Are you uploading more than one picture?  If so, try one at a time.  If you are not uploading more than one at a time someone MUCH wiser will come along.


----------



## Uncle Bob (Jan 14, 2007)

Am trying to upload 1 picture at a time...It starts...then says it's "done" but the screen is blank and I find myself OFF of DC...

Thanks for responding kitchenchef!!!


----------



## kitchenelf (Jan 14, 2007)

Are you uploading it from a site like Photo Bucket?


----------



## Uncle Bob (Jan 14, 2007)

No...on the Photo Bucket....its says browse...and choose file to upload off of my computer (which is a bucket of bolts)  Am trying to upload off of my computer...


----------



## kitchenelf (Jan 14, 2007)

I always upload a pic to photobucket then copy the url once it is saved to photobucket and paste it to DC.  That's the way it works for me, anyway.  Somewhere in there I choose the proper size.


----------



## Uncle Bob (Jan 14, 2007)

Thanks for trying to help me kitchenchef...I was just trying to use the format that DC provides in the Member Photo section...Maybe I can try again later...

Thanks so much again!!!


----------



## kitchenelf (Jan 14, 2007)

I tried to upload too and it didn't work for me either.     I'm sure we're both "not" doing the same thing LOL


----------



## Uncle Bob (Jan 14, 2007)

Well maybe someone will come along and clue us both in...I'm not very computer savvy...Think I will sign off and see if I can find a can of Sardines for supper..er...dinner! 

Thanks for taking the time to try and help...


----------



## Shunka (Jan 14, 2007)

I always use photobucket except for my avatar here. Haven't tried to use the site's program for anything else. Sorry.


----------



## Uncle Bob (Jan 14, 2007)

Well I took down the firewall...no help.
Will go to plan "Area 51"


----------



## Uncle Bob (Jan 14, 2007)

Thanks Pook...

I thought about that situation too...Think I will give up and try another day...

Thanks again for _all_ of your help!!

Now it's time for Chocolate ice cream!!


----------



## Andy M. (Jan 14, 2007)

Sounds like you are doing all the right things. Keep in mind that even after you browse, and upload, the pic will not appear in your post until you submit and it's posted to the thread. Pics don't appear in the typing window or the preview post pane.


----------



## Ben P (Jan 15, 2007)

There was a problem with the new server and it was missing a piece for graphics.  Please try again and send a message through the "Contact Us" section and choose "Technical Support" if you get problem like this again.

Regards,
Ben


----------



## Uncle Bob (Jan 15, 2007)

Thanks Andy and Ben!!

SUCCESS!! It worked this morning!! I posted 4 pictures in Member Photos/Where We Live...

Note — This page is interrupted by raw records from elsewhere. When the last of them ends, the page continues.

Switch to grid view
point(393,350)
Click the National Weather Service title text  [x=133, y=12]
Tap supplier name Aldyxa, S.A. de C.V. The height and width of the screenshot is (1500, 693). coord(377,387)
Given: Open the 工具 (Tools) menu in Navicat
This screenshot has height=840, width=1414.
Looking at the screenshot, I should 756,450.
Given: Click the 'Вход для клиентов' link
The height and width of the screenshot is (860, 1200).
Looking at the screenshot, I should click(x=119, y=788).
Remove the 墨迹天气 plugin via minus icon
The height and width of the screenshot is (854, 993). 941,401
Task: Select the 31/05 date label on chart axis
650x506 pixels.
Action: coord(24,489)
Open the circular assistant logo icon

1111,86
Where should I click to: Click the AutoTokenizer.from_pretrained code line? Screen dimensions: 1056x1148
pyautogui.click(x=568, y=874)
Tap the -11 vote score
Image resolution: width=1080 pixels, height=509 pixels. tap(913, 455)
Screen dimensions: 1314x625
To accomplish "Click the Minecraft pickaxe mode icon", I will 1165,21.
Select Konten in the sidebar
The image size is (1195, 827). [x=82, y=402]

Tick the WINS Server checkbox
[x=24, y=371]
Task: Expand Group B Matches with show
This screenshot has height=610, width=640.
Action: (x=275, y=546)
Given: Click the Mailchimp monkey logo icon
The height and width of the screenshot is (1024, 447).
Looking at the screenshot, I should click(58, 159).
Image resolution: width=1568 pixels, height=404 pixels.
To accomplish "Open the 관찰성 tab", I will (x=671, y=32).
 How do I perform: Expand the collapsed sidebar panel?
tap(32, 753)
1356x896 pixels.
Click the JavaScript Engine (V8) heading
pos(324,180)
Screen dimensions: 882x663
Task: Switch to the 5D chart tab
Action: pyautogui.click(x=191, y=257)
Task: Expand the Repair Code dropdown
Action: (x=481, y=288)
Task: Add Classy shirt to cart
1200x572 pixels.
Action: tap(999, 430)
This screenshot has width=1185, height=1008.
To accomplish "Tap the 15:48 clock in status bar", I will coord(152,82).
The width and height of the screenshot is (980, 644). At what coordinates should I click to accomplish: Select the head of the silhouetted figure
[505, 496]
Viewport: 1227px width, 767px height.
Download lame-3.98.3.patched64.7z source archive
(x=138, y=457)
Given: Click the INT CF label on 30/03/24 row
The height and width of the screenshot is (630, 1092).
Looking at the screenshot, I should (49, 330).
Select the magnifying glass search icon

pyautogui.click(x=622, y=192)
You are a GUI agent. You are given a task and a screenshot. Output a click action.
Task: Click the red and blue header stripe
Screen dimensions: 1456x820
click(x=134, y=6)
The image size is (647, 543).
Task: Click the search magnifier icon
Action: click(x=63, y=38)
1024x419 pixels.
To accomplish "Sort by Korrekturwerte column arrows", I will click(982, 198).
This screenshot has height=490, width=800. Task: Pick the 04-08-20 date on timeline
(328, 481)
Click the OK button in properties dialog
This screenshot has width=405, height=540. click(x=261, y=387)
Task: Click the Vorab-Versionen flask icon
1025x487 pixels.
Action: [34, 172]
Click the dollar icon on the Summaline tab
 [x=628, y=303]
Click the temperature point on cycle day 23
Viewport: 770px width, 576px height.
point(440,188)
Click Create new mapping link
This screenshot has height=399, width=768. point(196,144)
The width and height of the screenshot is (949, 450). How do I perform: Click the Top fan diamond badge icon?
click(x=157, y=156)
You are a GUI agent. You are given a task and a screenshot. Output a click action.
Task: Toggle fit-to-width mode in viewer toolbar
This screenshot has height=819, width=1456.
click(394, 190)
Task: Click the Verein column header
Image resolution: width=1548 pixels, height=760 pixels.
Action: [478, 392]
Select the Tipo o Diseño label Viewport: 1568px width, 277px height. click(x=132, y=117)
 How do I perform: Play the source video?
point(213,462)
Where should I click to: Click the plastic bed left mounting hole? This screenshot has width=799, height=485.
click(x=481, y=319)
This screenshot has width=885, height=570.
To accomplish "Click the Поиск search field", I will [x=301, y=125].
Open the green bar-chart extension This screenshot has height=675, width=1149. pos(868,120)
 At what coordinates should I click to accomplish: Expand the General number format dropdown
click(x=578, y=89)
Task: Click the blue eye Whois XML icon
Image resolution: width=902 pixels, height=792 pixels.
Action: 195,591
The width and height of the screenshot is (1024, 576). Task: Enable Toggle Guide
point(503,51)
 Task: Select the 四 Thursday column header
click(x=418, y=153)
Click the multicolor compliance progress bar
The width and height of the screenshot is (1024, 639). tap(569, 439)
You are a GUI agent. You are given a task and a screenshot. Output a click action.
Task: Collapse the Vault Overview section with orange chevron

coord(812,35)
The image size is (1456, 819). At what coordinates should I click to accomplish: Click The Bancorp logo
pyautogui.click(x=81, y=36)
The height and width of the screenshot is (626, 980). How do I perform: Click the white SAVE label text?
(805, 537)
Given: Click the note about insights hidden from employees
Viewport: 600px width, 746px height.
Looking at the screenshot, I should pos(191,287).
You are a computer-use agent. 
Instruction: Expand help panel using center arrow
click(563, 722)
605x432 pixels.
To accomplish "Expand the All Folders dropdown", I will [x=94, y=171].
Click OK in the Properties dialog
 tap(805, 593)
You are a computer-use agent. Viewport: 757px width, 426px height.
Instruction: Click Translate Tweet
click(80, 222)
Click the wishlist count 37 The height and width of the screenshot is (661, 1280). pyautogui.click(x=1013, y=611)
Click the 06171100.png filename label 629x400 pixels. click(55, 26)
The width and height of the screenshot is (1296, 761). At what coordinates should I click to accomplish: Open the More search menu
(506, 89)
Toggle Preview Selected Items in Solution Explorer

Thanks Again to everyone who responded...Thanks for the "tip" on how to get technical support Ben

Uncle Bob


----------



## Aria (Jan 16, 2007)

Uncle Bob,  I am going to view your posted photos.


----------



## Aria (Jan 16, 2007)

Uncle Bob,  Just got back.  Love your sofa and your wood pile MORE.  We burn wood at our house.  Neat stack....is that you in the red shirt?


----------



## Uncle Bob (Jan 17, 2007)

Aria....

Red shirt? Not suppose to be anyone in the pictures..unless it was a squirrel or maybe a chipmunk...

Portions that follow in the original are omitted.